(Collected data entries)
------------------------
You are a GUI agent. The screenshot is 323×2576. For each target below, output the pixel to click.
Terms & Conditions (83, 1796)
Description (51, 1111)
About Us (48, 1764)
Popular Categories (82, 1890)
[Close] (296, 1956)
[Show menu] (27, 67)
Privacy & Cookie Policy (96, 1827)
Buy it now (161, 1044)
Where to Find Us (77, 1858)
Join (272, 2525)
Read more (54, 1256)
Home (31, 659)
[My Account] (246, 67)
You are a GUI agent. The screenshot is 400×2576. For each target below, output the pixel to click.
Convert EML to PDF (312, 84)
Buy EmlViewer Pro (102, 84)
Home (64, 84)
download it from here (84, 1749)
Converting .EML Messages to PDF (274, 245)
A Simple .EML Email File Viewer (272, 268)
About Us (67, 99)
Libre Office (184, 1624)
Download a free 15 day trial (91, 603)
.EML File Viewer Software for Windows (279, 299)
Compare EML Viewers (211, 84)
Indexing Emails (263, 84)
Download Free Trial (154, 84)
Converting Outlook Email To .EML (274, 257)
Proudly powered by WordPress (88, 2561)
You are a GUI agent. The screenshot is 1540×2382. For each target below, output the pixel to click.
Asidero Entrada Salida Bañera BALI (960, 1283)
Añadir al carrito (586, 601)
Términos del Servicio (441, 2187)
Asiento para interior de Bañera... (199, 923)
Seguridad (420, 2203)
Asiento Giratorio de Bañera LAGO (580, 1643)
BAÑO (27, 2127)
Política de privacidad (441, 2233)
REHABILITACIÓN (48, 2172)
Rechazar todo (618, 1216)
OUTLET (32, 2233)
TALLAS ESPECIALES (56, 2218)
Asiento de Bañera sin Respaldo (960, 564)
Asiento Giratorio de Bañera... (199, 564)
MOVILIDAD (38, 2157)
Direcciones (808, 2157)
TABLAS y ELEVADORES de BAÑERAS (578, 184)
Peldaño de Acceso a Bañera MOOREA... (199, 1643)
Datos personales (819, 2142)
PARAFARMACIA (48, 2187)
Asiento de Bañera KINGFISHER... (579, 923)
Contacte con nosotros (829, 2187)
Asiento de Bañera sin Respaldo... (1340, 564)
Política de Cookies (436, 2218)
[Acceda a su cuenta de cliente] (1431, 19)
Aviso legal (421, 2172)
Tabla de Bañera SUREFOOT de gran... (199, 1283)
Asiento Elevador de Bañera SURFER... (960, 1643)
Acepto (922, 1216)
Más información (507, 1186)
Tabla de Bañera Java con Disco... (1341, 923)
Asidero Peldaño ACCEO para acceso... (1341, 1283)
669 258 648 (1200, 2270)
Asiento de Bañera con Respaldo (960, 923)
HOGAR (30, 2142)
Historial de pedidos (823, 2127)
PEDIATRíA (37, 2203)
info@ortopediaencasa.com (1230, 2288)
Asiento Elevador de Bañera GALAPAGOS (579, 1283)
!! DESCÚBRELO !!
------------------------
▶ Problem statement
Restate the data above exactly, keeping each word as it stands.

▶ Written answer
You are a GUI agent. The screenshot is 323×2576. For each target below, output the pixel to click.
Terms & Conditions (83, 1796)
Description (51, 1111)
About Us (48, 1764)
Popular Categories (82, 1890)
[Close] (296, 1956)
[Show menu] (27, 67)
Privacy & Cookie Policy (96, 1827)
Buy it now (161, 1044)
Where to Find Us (77, 1858)
Join (272, 2525)
Read more (54, 1256)
Home (31, 659)
[My Account] (246, 67)
You are a GUI agent. The screenshot is 400×2576. For each target below, output the pixel to click.
Convert EML to PDF (312, 84)
Buy EmlViewer Pro (102, 84)
Home (64, 84)
download it from here (84, 1749)
Converting .EML Messages to PDF (274, 245)
A Simple .EML Email File Viewer (272, 268)
About Us (67, 99)
Libre Office (184, 1624)
Download a free 15 day trial (91, 603)
.EML File Viewer Software for Windows (279, 299)
Compare EML Viewers (211, 84)
Indexing Emails (263, 84)
Download Free Trial (154, 84)
Converting Outlook Email To .EML (274, 257)
Proudly powered by WordPress (88, 2561)
You are a GUI agent. The screenshot is 1540×2382. For each target below, output the pixel to click.
Asidero Entrada Salida Bañera BALI (960, 1283)
Añadir al carrito (586, 601)
Términos del Servicio (441, 2187)
Asiento para interior de Bañera... (199, 923)
Seguridad (420, 2203)
Asiento Giratorio de Bañera LAGO (580, 1643)
BAÑO (27, 2127)
Política de privacidad (441, 2233)
REHABILITACIÓN (48, 2172)
Rechazar todo (618, 1216)
OUTLET (32, 2233)
TALLAS ESPECIALES (56, 2218)
Asiento de Bañera sin Respaldo (960, 564)
Asiento Giratorio de Bañera... (199, 564)
MOVILIDAD (38, 2157)
Direcciones (808, 2157)
TABLAS y ELEVADORES de BAÑERAS (578, 184)
Peldaño de Acceso a Bañera MOOREA... (199, 1643)
Datos personales (819, 2142)
PARAFARMACIA (48, 2187)
Asiento de Bañera KINGFISHER... (579, 923)
Contacte con nosotros (829, 2187)
Asiento de Bañera sin Respaldo... (1340, 564)
Política de Cookies (436, 2218)
[Acceda a su cuenta de cliente] (1431, 19)
Aviso legal (421, 2172)
Tabla de Bañera SUREFOOT de gran... (199, 1283)
Asiento Elevador de Bañera SURFER... (960, 1643)
Acepto (922, 1216)
Más información (507, 1186)
Tabla de Bañera Java con Disco... (1341, 923)
Asidero Peldaño ACCEO para acceso... (1341, 1283)
669 258 648 (1200, 2270)
Asiento de Bañera con Respaldo (960, 923)
HOGAR (30, 2142)
Historial de pedidos (823, 2127)
PEDIATRíA (37, 2203)
info@ortopediaencasa.com (1230, 2288)
Asiento Elevador de Bañera GALAPAGOS (579, 1283)
!! DESCÚBRELO !!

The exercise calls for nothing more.